Performance Optimization:
When filtering large datasets, ensure columns used in BETWEEN clauses are partitioned or indexed appropriately:
# Partition by date for time-series data
df_large = spark.read.parquet("s3://bucket/large-dataset/")
df_large.write.partitionBy("date").parquet("s3://bucket/partitioned-dataset/")
# Queries on date ranges will be much faster
optimized_query = spark.read.parquet("s3://bucket/partitioned-dataset/") \
.filter(col("date").between(lit("2024-01-01"), lit("2024-01-31")))
Practical Use Case: E-Commerce Analytics
Here’s a complete example analyzing sales data:
from pyspark.sql.functions import to_date, col, sum as _sum, count
# Simulate e-commerce transaction data
sales_data = [
(1, "2024-01-05", 45.99, "Electronics", "California"),
(2, "2024-01-10", 120.50, "Clothing", "New York"),
(3, "2024-01-15", 89.99, "Electronics", "Texas"),
(4, "2024-02-01", 200.00, "Furniture", "California"),
(5, "2024-02-10", 15.99, "Books", "Florida"),
(6, "2024-02-15", 175.00, "Electronics", "New York"),
(7, "2024-03-01", 95.00, "Clothing", "Texas"),
(8, "2024-03-10", 300.00, "Furniture", "California")
]
df_sales = spark.createDataFrame(
sales_data,
["order_id", "order_date", "amount", "category", "state"]
)
df_sales = df_sales.withColumn("order_date", to_date(col("order_date")))

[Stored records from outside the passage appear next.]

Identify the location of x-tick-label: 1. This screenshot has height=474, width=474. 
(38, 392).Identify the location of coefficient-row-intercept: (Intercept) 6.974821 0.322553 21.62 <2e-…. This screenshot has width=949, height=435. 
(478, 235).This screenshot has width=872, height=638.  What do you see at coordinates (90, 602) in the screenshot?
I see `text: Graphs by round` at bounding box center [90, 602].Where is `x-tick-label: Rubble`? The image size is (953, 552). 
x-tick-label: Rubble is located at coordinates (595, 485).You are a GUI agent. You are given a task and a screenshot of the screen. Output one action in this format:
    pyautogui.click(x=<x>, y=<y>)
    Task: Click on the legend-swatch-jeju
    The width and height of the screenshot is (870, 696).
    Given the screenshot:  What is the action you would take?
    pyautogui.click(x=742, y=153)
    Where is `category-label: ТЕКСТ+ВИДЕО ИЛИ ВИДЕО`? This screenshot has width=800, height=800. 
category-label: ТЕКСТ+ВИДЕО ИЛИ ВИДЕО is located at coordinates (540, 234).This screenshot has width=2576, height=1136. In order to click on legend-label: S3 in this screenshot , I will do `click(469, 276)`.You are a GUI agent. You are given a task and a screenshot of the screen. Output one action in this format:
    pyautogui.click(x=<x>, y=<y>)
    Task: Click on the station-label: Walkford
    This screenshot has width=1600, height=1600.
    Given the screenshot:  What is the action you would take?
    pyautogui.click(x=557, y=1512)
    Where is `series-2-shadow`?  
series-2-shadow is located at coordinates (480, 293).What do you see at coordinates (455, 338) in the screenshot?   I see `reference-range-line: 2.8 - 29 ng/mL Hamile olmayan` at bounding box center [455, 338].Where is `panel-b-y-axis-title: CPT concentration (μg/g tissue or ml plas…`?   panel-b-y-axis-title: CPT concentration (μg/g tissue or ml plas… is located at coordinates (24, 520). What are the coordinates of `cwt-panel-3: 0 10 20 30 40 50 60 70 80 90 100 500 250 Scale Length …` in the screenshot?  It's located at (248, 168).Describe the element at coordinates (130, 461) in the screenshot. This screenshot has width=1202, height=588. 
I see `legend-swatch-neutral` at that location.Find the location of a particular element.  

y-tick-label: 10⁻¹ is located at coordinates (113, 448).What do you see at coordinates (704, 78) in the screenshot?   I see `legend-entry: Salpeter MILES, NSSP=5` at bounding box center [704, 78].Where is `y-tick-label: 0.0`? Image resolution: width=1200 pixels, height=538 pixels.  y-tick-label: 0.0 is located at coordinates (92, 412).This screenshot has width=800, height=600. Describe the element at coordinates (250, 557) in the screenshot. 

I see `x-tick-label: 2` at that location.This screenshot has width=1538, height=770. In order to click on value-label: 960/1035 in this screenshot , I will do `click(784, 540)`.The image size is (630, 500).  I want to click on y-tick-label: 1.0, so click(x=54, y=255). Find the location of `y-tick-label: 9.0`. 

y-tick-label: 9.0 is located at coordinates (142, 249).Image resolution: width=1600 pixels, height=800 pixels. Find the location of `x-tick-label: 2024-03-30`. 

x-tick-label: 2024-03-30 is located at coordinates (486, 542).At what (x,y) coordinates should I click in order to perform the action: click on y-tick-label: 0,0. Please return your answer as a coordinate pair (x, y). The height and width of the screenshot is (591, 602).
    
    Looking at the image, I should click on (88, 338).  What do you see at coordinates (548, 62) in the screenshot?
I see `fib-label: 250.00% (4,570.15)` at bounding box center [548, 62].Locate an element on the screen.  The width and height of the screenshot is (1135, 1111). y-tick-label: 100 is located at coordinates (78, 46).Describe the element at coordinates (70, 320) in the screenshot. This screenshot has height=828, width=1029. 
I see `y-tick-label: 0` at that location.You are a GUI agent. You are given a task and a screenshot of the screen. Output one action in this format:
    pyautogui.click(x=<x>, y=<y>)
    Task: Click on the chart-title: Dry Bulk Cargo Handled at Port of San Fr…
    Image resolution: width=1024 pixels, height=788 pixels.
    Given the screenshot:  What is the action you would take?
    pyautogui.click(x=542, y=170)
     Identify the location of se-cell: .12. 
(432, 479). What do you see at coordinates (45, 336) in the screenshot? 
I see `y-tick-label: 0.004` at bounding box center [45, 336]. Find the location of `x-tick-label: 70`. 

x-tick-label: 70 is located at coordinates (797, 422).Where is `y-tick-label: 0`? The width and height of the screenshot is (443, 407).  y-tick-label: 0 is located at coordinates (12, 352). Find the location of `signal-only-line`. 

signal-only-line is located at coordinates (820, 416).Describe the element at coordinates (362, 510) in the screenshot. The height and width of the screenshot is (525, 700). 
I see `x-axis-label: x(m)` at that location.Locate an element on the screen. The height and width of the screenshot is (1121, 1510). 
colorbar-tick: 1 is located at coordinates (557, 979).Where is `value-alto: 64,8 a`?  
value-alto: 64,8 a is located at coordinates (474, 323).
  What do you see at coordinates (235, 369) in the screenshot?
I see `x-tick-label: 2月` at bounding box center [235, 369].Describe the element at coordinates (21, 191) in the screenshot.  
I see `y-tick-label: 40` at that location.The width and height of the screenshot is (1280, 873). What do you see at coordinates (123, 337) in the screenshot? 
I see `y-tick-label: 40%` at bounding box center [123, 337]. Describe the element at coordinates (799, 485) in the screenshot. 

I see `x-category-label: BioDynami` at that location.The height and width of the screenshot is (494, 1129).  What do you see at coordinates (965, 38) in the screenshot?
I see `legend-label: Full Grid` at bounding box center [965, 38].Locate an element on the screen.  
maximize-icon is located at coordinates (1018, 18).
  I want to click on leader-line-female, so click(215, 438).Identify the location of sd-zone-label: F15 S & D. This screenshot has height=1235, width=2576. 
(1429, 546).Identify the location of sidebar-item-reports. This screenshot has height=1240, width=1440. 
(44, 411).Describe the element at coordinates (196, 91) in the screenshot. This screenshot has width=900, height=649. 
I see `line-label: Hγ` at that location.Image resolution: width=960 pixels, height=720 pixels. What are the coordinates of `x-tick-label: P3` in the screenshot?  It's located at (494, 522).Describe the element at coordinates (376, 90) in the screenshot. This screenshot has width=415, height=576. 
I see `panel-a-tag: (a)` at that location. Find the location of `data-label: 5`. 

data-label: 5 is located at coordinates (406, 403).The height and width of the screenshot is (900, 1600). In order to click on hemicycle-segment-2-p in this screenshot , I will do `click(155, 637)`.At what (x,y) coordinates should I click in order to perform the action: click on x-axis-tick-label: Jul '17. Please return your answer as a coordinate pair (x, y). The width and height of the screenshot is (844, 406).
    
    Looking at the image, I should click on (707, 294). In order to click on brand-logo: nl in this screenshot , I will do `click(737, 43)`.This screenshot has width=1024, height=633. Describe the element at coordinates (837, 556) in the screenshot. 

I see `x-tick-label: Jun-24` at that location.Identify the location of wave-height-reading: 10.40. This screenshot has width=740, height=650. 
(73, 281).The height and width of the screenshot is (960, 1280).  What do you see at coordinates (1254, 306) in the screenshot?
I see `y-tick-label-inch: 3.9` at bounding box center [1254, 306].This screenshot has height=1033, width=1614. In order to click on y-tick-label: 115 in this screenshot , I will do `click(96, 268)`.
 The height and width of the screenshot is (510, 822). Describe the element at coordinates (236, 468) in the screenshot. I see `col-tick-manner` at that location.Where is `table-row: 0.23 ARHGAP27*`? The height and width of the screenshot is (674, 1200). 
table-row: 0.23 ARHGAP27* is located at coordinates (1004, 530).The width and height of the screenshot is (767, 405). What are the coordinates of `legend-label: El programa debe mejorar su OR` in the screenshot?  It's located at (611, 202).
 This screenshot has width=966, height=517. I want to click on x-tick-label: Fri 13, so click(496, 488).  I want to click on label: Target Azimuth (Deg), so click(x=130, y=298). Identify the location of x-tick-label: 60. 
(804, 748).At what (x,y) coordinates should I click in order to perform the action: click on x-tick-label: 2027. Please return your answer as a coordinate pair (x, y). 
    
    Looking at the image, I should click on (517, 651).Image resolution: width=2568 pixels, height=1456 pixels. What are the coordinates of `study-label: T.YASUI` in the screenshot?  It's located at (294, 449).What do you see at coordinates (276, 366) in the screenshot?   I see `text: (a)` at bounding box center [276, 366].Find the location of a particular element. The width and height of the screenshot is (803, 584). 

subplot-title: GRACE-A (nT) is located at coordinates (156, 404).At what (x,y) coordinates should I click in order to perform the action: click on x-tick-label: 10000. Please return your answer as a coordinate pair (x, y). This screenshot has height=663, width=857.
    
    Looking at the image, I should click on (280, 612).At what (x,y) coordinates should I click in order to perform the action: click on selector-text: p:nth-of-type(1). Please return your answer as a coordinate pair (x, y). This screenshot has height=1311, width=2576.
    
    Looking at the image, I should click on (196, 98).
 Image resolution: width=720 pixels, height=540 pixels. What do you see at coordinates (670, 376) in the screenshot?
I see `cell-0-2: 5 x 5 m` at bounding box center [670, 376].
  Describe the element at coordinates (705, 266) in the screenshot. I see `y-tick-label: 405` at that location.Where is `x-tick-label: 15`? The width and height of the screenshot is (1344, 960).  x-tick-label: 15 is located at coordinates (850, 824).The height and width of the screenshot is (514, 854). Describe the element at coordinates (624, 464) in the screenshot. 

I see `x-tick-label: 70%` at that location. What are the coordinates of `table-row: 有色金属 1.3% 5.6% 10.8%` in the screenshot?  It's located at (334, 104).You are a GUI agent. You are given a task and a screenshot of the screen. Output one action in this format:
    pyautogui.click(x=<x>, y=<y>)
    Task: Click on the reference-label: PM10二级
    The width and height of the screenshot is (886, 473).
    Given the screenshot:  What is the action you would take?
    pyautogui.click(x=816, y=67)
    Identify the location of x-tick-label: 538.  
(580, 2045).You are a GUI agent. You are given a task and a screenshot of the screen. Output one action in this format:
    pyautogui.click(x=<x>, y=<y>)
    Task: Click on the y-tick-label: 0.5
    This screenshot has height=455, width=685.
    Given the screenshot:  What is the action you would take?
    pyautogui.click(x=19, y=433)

# Business question: Find Q1 electronics and furniture sales
# with transaction amounts between $50 and $250
q1_analysis = df_sales.filter(
(col("order_date").between(lit("2024-01-01"), lit("2024-03-31"))) &
(col("amount").between(50.0, 250.0)) &
(col("category").isin("Electronics", "Furniture"))
)
# Aggregate results
summary = q1_analysis.groupBy("category") \
.agg(
count("order_id").alias("transaction_count"),
_sum("amount").alias("total_revenue")
)
summary.show()
# Provides actionable insights for inventory and marketing decisions
This pattern applies to log analysis, IoT sensor data filtering, financial transaction monitoring, and any domain requiring bounded range queries. The BETWEEN operator simplifies these common analytical tasks while maintaining query readability and performance.